[Dataset entries]

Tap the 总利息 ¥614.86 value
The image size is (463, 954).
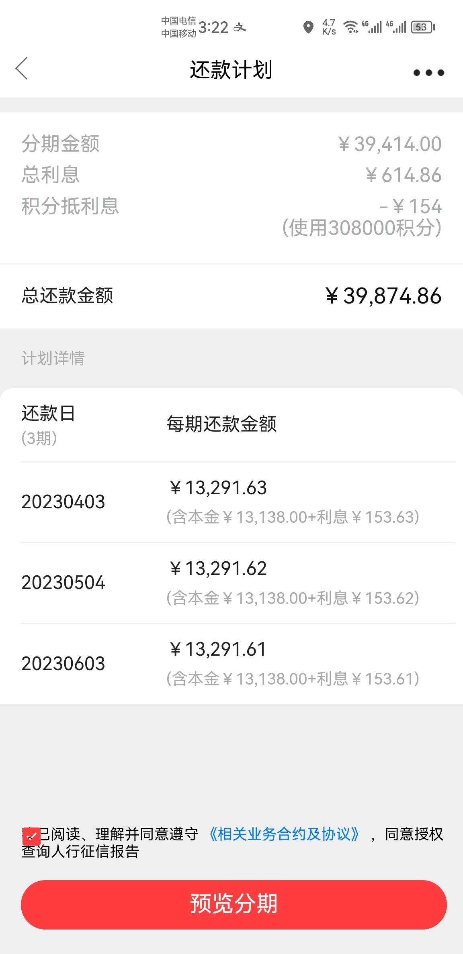tap(404, 175)
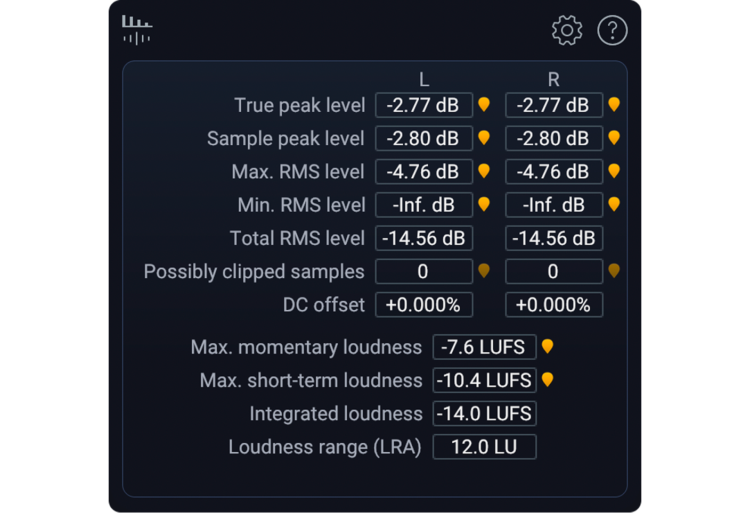Open the settings gear icon
This screenshot has width=750, height=513.
[567, 30]
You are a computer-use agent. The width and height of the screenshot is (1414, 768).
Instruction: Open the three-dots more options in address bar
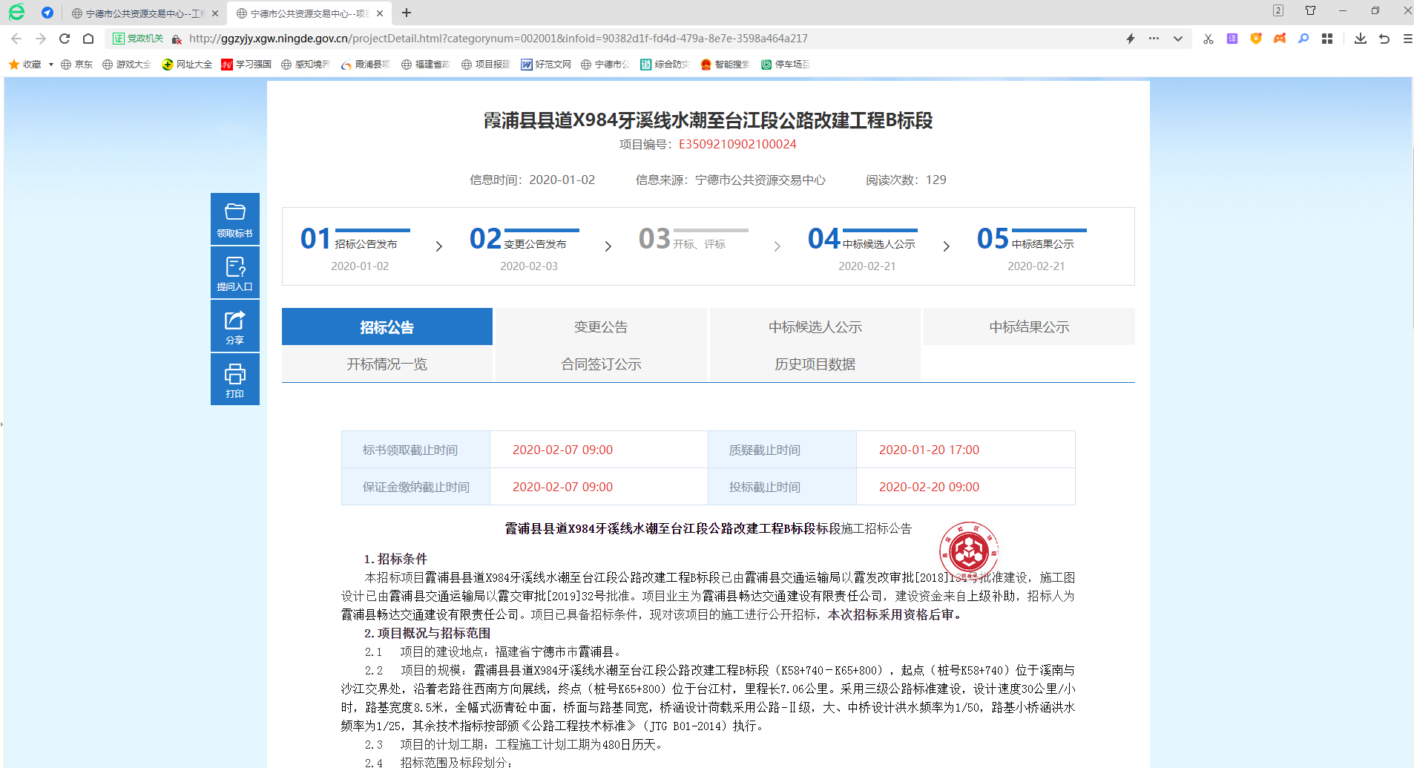click(1154, 39)
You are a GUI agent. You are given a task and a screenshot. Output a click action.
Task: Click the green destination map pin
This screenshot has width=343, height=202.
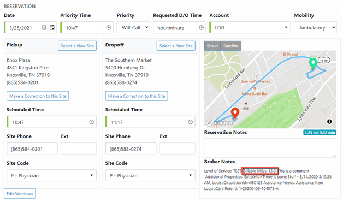314,64
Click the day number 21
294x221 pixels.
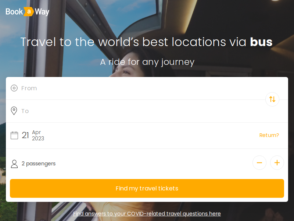click(25, 135)
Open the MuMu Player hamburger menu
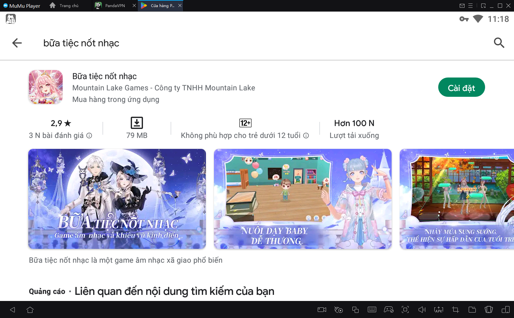 tap(470, 5)
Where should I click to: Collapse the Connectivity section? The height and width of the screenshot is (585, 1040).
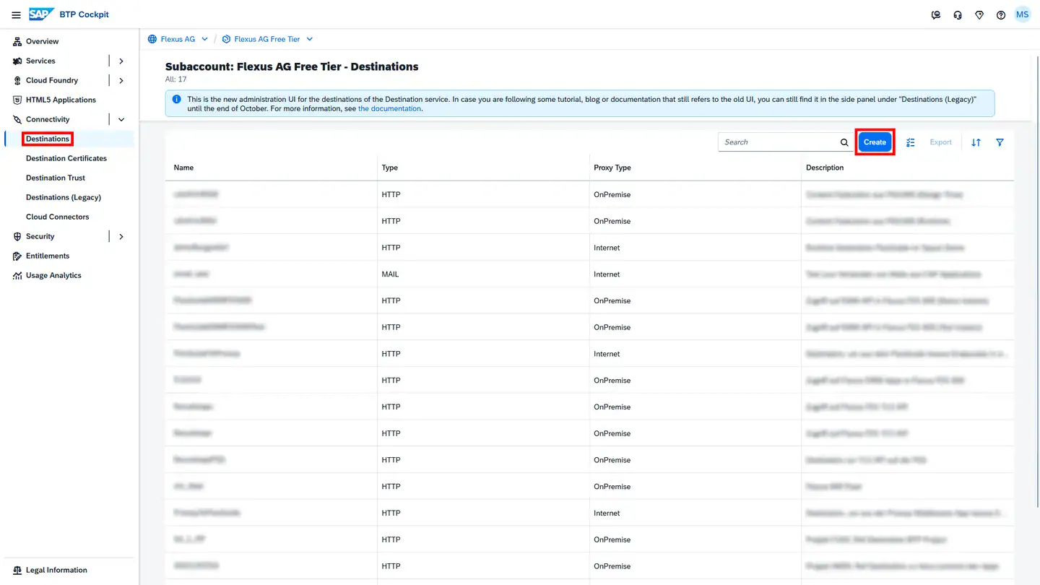pos(121,120)
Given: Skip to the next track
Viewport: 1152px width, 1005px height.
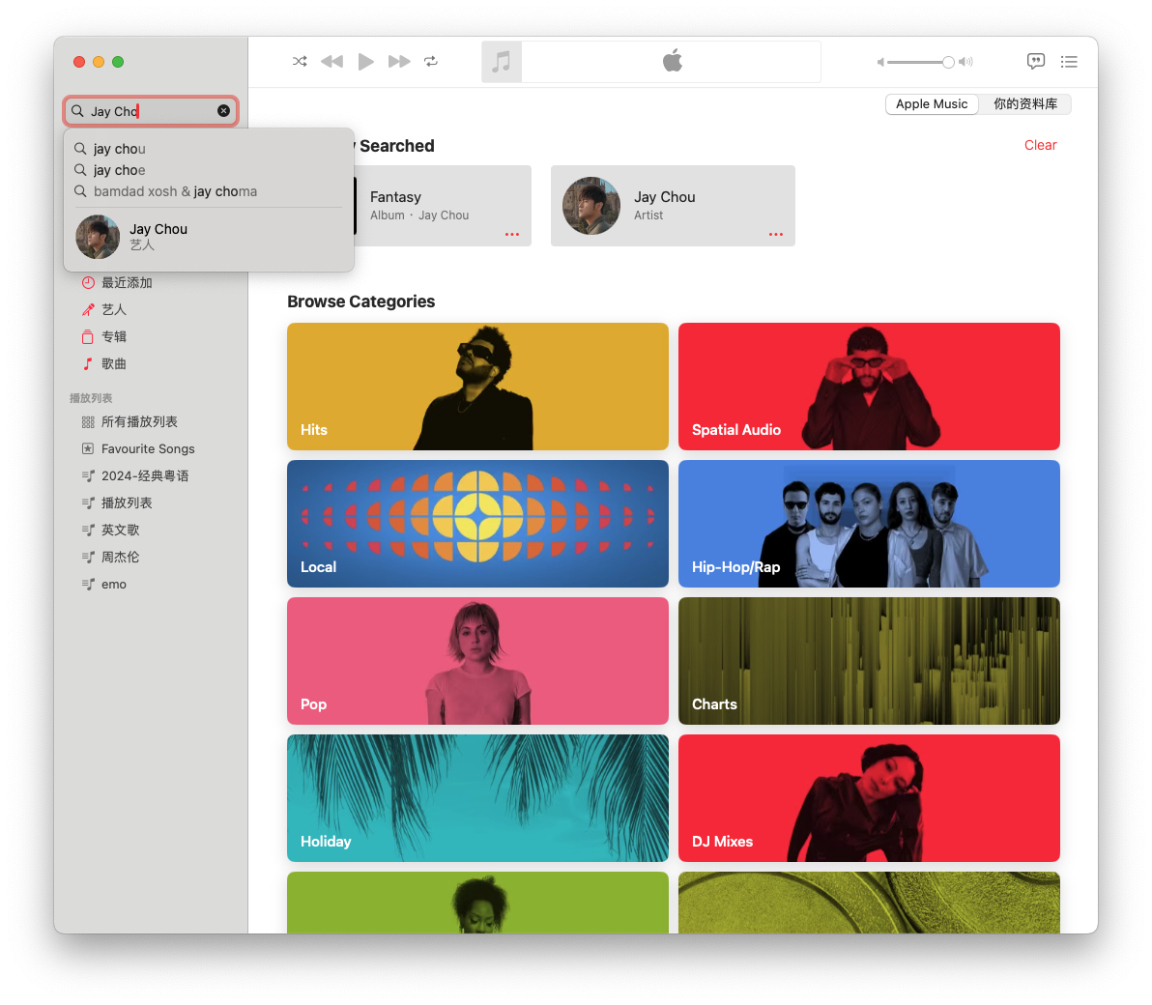Looking at the screenshot, I should tap(399, 62).
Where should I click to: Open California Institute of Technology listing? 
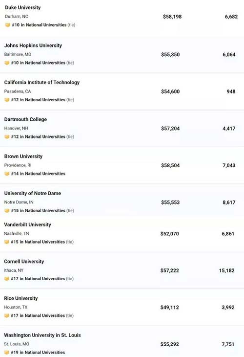coord(42,83)
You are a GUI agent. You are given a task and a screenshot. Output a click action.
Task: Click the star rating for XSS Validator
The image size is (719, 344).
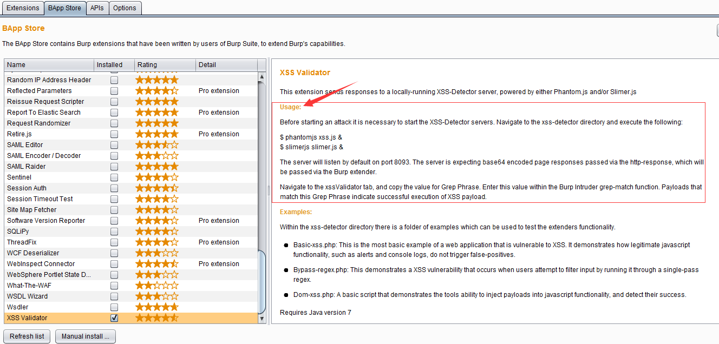[156, 318]
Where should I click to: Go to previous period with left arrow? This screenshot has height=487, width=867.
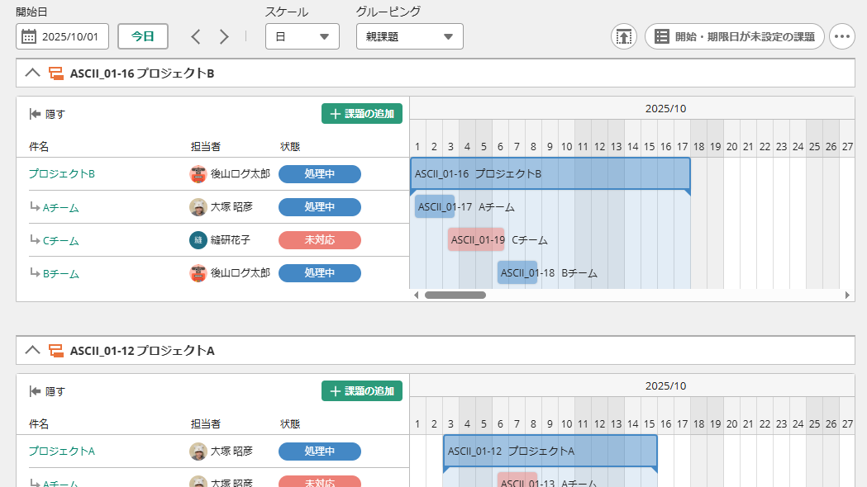pos(196,36)
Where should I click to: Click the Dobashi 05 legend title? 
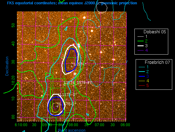155,32
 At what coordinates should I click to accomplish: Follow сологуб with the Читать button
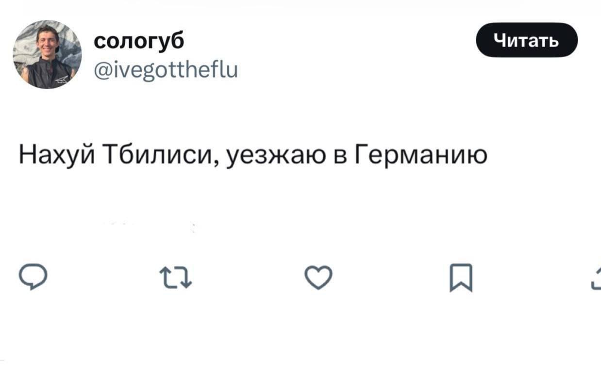pyautogui.click(x=527, y=40)
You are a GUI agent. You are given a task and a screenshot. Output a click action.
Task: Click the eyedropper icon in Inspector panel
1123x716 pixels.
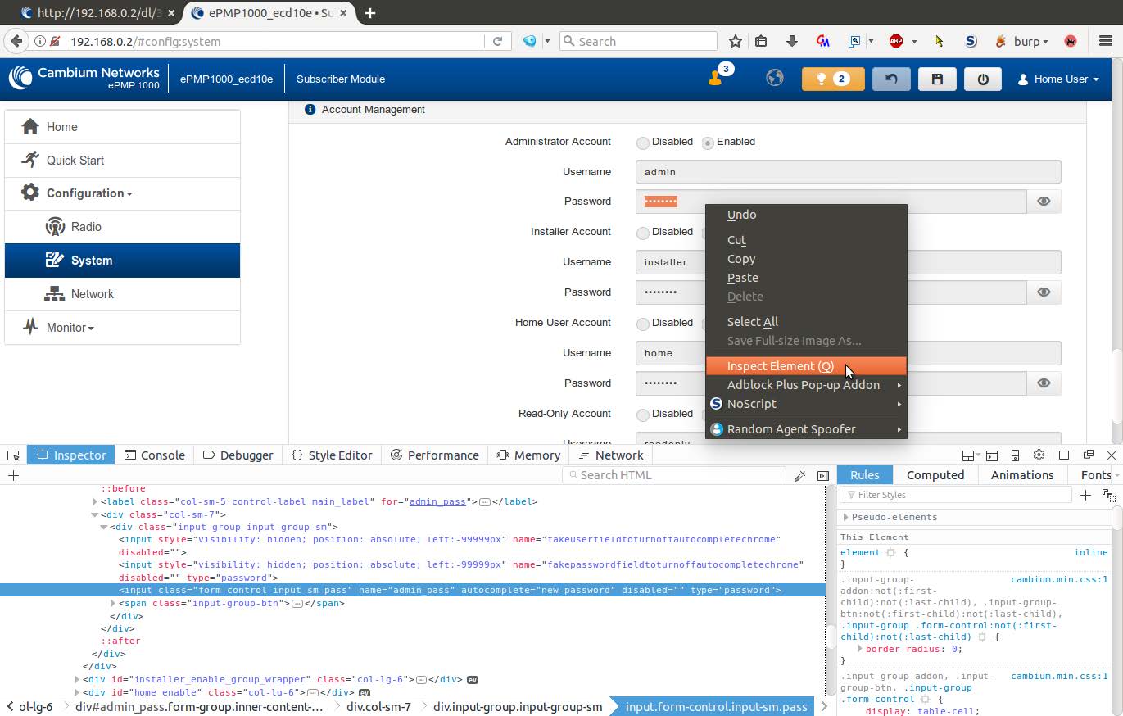[x=800, y=476]
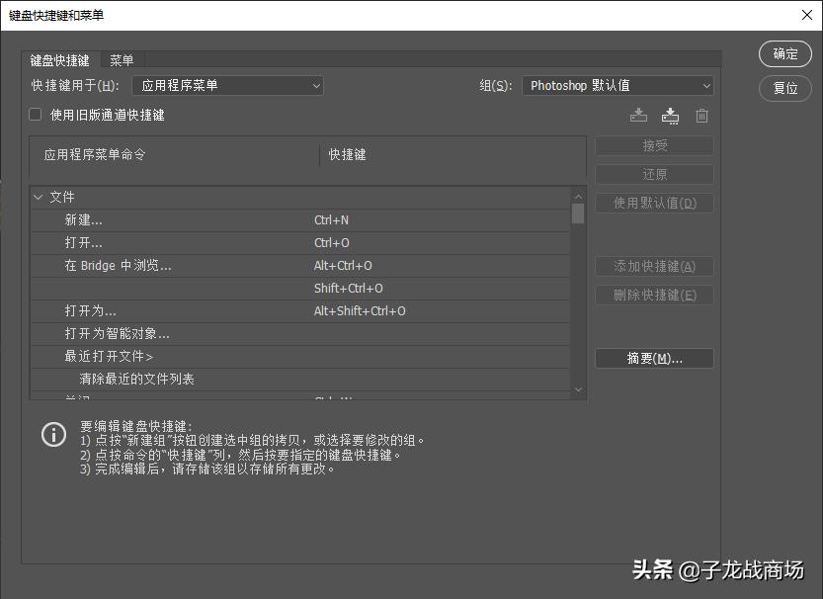This screenshot has width=823, height=599.
Task: Click the info icon beside the editing instructions
Action: [x=54, y=435]

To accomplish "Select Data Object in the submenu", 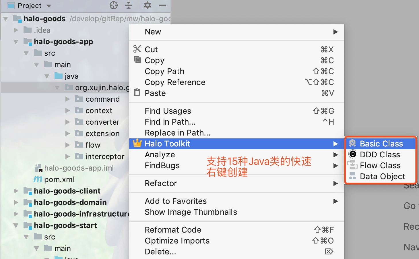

Problem >> Copy nothing but the lines above from the one with "The image size is (719, 344)." to the one with "Task: Click the eyedropper", inclusive, word for word. Leave every picture out.

Response below >>
The image size is (719, 344).
[156, 318]
Where should I click to: Go to previous period with left arrow? This screenshot has height=487, width=867.
pos(196,36)
Where should I click to: Click the Dobashi 05 legend title? 
155,32
 At what coordinates should I click to accomplish: Follow сологуб with the Читать button
pyautogui.click(x=527, y=40)
You are a GUI agent. You are given a task and a screenshot. Output a click action.
Task: Click the eyedropper icon in Inspector panel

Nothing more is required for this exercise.